Adults and children living in many countries face a combined burden of infectious diseases including fungal infections (for example, tinea capitis, recurrent vulvo-vaginal thrush, chronic pulmonary aspergillosis, candidemia). Focused surveys have estimated the burden of specific diseases, such as HIV and malaria but little data exists for fungal infection. Estimates of the burden of disease in adults in many countries largely rely on modeling using sparse data. Mapping of the global burden of fungal disease at a country level has shown marked diversity of disease across many continents. Geographical mapping is useful to understand patient exposure in defined ecological niches. Fungi are distributed in a plethora of ecosystems and each year new reservoirs are discovered, which helps researchers and clinicians to better understand the epidemiology and burden of fungal disease. The available published literature describing the burden of disease in adults in many areas reports high amounts of uncertainty in the estimates, mainly as a result of weak or absent disease surveillance combined with the absence of vital registration in these regions. Furthermore, few published studies have used hospital-based data, and those that have done so have several limitations: they rarely use universally accepted coding systems and case definitions for the illnesses described; and data capture is seldom complete because of various logistical challenges in the use of electronic medical systems.
Insufficient data about fungal disease burden have been acknowledged as a major barrier to public health decision making by global authorities. The Global Action Fund for Fungal Infections (GAFFI), a foundation based in Switzerland has grasped the challenge of the paucity of knowledge regarding these diseases. Various collections of country burden estimates have been published over the past few years. A discussion paper outlining what is known so far and the accuracy of the data has been published recently in this journal [
1]. To set the scene, fungal diseases kill more than 1.5 million and affect over a billion people. Serious fungal infections occur as a consequence of other health problems including asthma, AIDS, cancer, organ transplantation, and corticosteroid therapies. Early accurate diagnosis allows prompt antifungal therapy. However, this is often delayed or unavailable leading to death, serious chronic illness or blindness.

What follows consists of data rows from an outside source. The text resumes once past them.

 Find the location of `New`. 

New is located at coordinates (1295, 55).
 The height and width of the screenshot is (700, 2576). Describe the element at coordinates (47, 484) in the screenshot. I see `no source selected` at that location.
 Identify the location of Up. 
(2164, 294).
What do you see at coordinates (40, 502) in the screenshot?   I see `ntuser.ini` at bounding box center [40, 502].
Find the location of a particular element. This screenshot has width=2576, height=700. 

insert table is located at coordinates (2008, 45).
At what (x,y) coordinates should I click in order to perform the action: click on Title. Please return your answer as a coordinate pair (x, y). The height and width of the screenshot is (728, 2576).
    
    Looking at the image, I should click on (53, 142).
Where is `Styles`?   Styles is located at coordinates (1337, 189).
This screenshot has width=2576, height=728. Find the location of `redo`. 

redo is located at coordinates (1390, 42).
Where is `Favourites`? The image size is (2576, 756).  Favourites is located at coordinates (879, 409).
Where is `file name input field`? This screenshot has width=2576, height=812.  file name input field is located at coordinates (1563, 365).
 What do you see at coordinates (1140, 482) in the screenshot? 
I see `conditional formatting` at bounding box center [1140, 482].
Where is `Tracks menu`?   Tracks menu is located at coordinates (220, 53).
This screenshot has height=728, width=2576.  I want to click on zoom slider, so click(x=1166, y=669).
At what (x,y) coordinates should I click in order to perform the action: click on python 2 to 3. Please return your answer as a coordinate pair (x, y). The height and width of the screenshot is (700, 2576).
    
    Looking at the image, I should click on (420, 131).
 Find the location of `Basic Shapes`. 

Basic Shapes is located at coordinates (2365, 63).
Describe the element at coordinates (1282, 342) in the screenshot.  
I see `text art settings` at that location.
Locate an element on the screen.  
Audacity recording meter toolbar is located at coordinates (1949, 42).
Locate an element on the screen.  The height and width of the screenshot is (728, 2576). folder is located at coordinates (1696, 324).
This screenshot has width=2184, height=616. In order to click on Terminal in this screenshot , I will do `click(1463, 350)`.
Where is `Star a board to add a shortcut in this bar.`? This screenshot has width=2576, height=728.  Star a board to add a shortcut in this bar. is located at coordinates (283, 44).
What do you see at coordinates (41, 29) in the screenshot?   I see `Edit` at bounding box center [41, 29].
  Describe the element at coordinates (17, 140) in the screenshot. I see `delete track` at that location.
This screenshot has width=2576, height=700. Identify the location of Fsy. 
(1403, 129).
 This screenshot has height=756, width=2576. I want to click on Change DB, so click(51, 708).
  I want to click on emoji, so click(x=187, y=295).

Recent global estimates have found 3,000,000 cases of chronic pulmonary aspergillosis, ~223,100 cases of cryptococcal meningitis complicating HIV/AIDS, ~700,000 cases of invasive candidiasis, ~500,000 cases of
Pneumocystis jirovecii pneumonia, ~250,000 cases of invasive aspergillosis, ~100,000 cases of disseminated histoplasmosis, over 10,000,000 cases of fungal asthma, and ~1,000,000 cases of fungal keratitis occur annually.
In the latest collation of studies published in the Journal of Fungi (
https://www.mdpi.com/journal/jof/special_issues/fungal_burden) from South American (Argentina, Colombia, Uruguay), Africa (Burkina Faso, Cameroon, Malawi, Mozambique), the Central Asia and South-East Asia (Jordan, Kazakhstan, Malaysia), Scandinavia (Norway), and Eastern Europe (Romania, Serbia) the authors have endeavored to link, where possible clinical and demographic surveillance to comprehensively describe the burden of disease in their country. The spectrum of papers from diverse regions of the world has shown how fungal disease burden data can be obtained through the integration of clinical surveillance data into existing investments in demographic surveillance systems. These systems are by no means universal. In settings where clinicians have access to high-quality clinical, laboratory, and imaging investigations, physician-coded hospital data are superior to verbal autopsy data. This is apparent in the collection of country burdens published here. Many fungal diseases are not notifiable and definitive diagnosis is lacking or nonexistent. It is quite clear that the estimates presented are probably a substantial under-representation of the true burden of fungal disease in many countries.
A crucial component of the ability of individual countries to produce data about the prevalence of fungal disease is the provision of appropriate and accurate diagnostic tests. The current status of mycology diagnostic services in low- and middle-income countries is virtually unknown. Where such surveys have been conducted (for example, the UK and a number of Asian countries) the data can be used to provide guidance to policy makers to increase provision of mycology reference laboratories. In turn, these centres can improve notification of fungal disease and estimates of fungal burdens. Access to a national (or regional) specialized mycology laboratory undertaking disease surveillance and registry is important. It is hoped that the ongoing mapping and reporting of fungal disease across the globe will support greater efforts by countries and health organisations to implement essential diagnostic tests in order to improve the accuracy of prevalence estimates in regions where these do not exist, to implement better treatment and to reduce the burden of chronic and systemic fungal disease. The investigation of fungal disease patterns in diverse settings across the globe should be used to guide public health policy and stimulate appropriate research.